# TASK STATEMENT
Pictures in the listing below are skipped, while the lines from the "This screenshot has height=387, width=562." line through the "the Copy Launch" line are returned word for word.

# SUPPLIED RECORDS
= Beginning of Section =
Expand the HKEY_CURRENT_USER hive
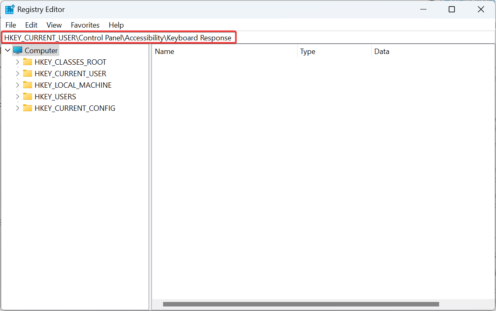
= End of Section =
= Beginning of Section =
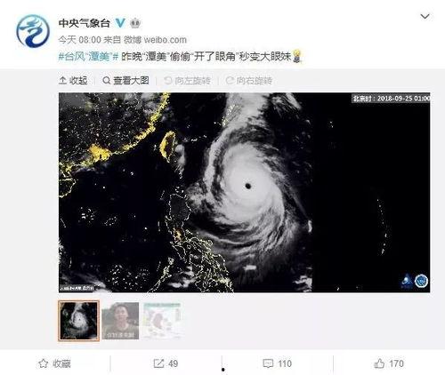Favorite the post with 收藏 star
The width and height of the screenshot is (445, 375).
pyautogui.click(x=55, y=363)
= End of Section =
= Beginning of Section =
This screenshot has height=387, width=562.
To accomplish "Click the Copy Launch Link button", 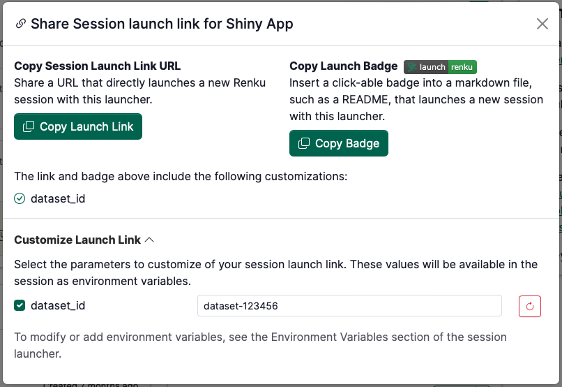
= End of Section =
# WRITTEN ANSWER
This screenshot has height=387, width=562.
To accomplish "Click the Copy Launch Link button", 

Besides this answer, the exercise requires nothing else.